I was once a mathematics professor, a path I set myself on fairly early in life. During the tenure process, I worried I would have to leave my position, and realized I wouldn’t want my next move to be to another professorship. I did get tenure, but started working with a career counselor in the late summer, and tendered my resignation in the fall.
The career counseling didn’t actually lead me to programming and web design – after a sidetrack to consider professional organizing I decided to make a go of my crafting as a business. I learned a lot about myself in the process, though, via questions and introspection and reading my old diaries (oh dear). In particular, I realized I have two touchstones, and wrote a sort of personal manifesto.
puzzles
I like a lot of things that look different on the surface: miniatures, organization, programming, teaching, designing. The umbrella for all of them is puzzles: all of these things have a specific goal that you know when you’ve met, and require ingenuity, creativity, and perhaps a wide range of skills to accomplish.
Programming: the goal is a program that accomplishes a specific task, with sensible user interface and other behavior. In addition to working out algorithms, web applications require getting multiple programming languages to work together and creativity in making an attractive layout across a range of devices.
Teaching: the goal is getting the concepts across or the basics of the skill transmitted. It requires finding the sweet spot of enough detail to understand but not so much to overwhelm, determining the source of student difficulties, and thinking outside the box for analogies or illustrations.
Organization: the goal is to store objects in a useful and aesthetically pleasing fashion. The creativity is in thinking of different uses for limited space, and perhaps repurposing decorative objects so they are also functional.
Miniatures: the goal is to make something as true to its full-scale version as possible but at the specified size (at least for me. I don’t like miniature cabinets and drawers that don’t open). It requires some creative engineering and can benefit, again, from repurposing objects.
Crafting: my usual goal is to recreate a shape in fiber or satisfy a practical need with a crafted item. Inherently two-dimensional materials have to be put into three-dimensional form, supply limitations respected, and a suitable order of operations chosen so the piece goes together smoothly and as easily as possible.
Mathematical research is not a puzzle. Though it certainly requires creativity and breadth of skill, it is far too open-ended to be a puzzle.
None of these are puzzles with only a single correct answer, unlike most things called puzzles. They also vary in difficulty; I’ve focused on programming largely because I like my puzzles very hard (provided it is not because I must know the names of fifth century Scandinavian royalty or have insanely good fine motor skills).
my question is HOW
How do I make it fit? make it work? make do? get the message across? optimize?
more than meets the eye
I loved weirdness as a child. Myths, aliens, parallel universes, fairylands, the paranormal, animal intelligence, magic and advanced technology, things that worked by dream logic. I loved things that suggested those worlds were within reach, perhaps even hidden in unnoticed pockets of our own mundane world.
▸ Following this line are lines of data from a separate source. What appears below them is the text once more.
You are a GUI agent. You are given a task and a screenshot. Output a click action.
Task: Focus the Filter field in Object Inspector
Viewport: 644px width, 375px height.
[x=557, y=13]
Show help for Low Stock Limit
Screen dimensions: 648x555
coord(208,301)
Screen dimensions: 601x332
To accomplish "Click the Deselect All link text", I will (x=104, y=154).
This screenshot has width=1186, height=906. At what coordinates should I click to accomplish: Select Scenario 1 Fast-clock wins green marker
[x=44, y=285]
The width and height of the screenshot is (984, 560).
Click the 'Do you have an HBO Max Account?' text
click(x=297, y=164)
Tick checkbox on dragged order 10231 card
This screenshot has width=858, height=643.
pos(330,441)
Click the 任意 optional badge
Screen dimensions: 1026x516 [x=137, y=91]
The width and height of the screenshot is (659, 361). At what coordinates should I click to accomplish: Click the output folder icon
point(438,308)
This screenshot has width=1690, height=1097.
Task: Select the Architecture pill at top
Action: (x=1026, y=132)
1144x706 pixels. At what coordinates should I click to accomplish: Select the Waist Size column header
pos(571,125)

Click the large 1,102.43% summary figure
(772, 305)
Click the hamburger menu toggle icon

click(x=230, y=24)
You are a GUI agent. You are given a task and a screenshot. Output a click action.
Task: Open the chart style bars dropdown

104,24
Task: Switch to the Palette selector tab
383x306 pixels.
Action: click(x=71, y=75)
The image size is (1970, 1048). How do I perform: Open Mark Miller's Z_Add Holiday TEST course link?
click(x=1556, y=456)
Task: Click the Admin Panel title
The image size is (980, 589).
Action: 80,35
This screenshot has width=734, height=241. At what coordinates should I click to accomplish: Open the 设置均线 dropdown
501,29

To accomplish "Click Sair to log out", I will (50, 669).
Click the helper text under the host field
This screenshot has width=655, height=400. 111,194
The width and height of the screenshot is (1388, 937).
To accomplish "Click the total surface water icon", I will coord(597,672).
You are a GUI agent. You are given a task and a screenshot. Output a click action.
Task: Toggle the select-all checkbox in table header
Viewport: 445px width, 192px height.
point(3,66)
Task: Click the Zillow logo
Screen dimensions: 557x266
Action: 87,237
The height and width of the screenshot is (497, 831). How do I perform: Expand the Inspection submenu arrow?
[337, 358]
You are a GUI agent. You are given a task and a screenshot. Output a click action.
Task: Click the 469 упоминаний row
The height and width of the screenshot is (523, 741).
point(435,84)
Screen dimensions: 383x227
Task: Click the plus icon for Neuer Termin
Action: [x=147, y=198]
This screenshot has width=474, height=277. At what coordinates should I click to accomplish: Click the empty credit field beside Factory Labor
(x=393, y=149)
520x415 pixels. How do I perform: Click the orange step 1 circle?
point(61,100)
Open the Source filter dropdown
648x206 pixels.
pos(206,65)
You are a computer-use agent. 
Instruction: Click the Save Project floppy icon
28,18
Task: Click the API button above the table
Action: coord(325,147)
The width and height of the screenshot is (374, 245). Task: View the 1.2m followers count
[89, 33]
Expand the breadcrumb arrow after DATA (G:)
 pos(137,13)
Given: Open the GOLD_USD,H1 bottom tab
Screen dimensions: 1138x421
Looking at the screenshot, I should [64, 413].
I wanted there to be a hidden layer, another dimension, magical underpinnings, secret talents. I didn’t want mysteries to be explained, and although I am glad to be rational and realistic, my wonder and credulity were the saddest loss of growing up.
I started reading fantasy and science fiction in fifth grade, but even before that I liked Shel Silverstein and Daniel Pinkwater. I was fascinated by a book my mother had about gnomes, presenting them as though they were real and exploring their culture. I inhaled the von Daniken books about aliens building the pyramids and as an explanation for passages in Ezekiel. Even now, the story outline of Labyrinth, Lizard Music, Alice in Wonderland, and a lot of Gaiman’s work (Stardust, Neverwhere, Coraline, Mirrormask) is one of my favorites: ordinary person enters extraordinary world and has to survive and succeed at some task. The ordinary person has to figure out the logic of the new world, which is different from mundane logic but has its own internal consistency. (there’s a puzzle for you)
This love of magic worlds ties in with my desire to have miniature furniture work properly – otherwise it takes you out of the moment. It goes with the little bug habitats I made as a child. It quite possibly even explains my fervent love for Robyn Hitchcock.
means and ends
I wish to put my touch on the world in such a way as to add to the wonder of it. I want my daily work to be solving challenging puzzles.